Quanto a configurações de carroçaria, existem várias possibilidades: Cargo (furgão fechado) com até 3 lugares (opcional); CrewVan, pensado para transporte misto de pessoas e carga, com até 6 lugares; e chassis-cabine dupla.
Há ainda a Caravelle, vocacionada para passageiros, com capacidade até nove lugares, capaz de desempenhar funções de shuttle ou de táxi de grande lotação.
Em dimensões, há duas distâncias entre-eixos - normal e longa (+400 mm). Seja qual for a variante, todas são maiores do que a geração anterior (T6.1).
A versão normal aumentou 146 mm e passa a medir 5,05 m de comprimento; já a distância entre-eixos cresceu 97 mm, fixando-se agora nos 3,1 m. A largura também subiu: com 2,032 m, é 128 mm superior à da T6.1.
Num furgão, o que realmente interessa é a capacidade de carga. Na Transporter de tamanho “normal”, o volume de carga é de 5,8 m³, podendo atingir 9,9 m³ na carroçaria longa com teto sobreelevado.
A carga máxima pode chegar às 1,33 toneladas e a capacidade de reboque até às 2,8 toneladas, consoante a versão. Face ao modelo anterior, representa mais 300 kg.
Primeiras impressões
Em Atenas, na Grécia, tivemos oportunidade de conduzir três variantes: e-Caravelle (210 kW ou 286 cv), e-Transporter (160 kW ou 218 cv) e Transporter Cargo (2.0 TDI, 125 kW ou 170 cv).
Os comerciais atuais estão muito distantes dos veículos utilitários mais rústicos de outros tempos e, ao volante de qualquer Transporter, a primeira nota comum é a facilidade com que se conduz.
Apesar das dimensões generosas - tanto na versão normal como na longa -, as três configurações oferecem uma sensação de condução que se aproxima bastante da de um ligeiro de passageiros.
A direção leve, aliada ao raio de viragem - 11,9 m na versão normal e 13 m na versão longa -, ajudou a tornar simples até as manobras em locais mais apertados.

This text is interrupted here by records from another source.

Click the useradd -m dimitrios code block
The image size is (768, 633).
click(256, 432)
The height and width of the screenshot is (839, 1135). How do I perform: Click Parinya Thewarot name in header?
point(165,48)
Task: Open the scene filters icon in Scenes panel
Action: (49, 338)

O espaço interior também merece referência: em todas as variantes, o aproveitamento do habitáculo é muito bem conseguido, incluindo a versão com três lugares dianteiros, onde continua a haver mais do que espaço suficiente para todos.
Nas versões elétricas, o silêncio a bordo destaca-se, evidenciando uma montagem sólida e uma insonorização muito eficaz.
Como em muitos outros elétricos, a resposta imediata do motor traduz-se numa condução fluida e pouco exigente.
Ainda assim, o Diesel com caixa automática não fica esquecido - revelou-se sempre pronto e até agradável, embora não consiga igualar o refinamento e a resposta imediata das versões elétricas.
Para quando?
O Volkswagen Transporter e o Caravelle já podem ser encomendados em Portugal com motorizações Diesel e elétricas. O novo Transporter tem preço a partir de 30 800 euros (+ IVA), enquanto o novo Caravelle começa nos 43 mil euros (+ IVA).
As primeiras unidades deverão começar a ser entregues aos clientes a partir de março. Já a versão híbrida plug-in tem lançamento previsto para o primeiro trimestre de 2026.
Em Portugal, o Transporter será comercializado apenas na versão base, ao passo que a Caravelle estará disponível nas versões base, Life e Style.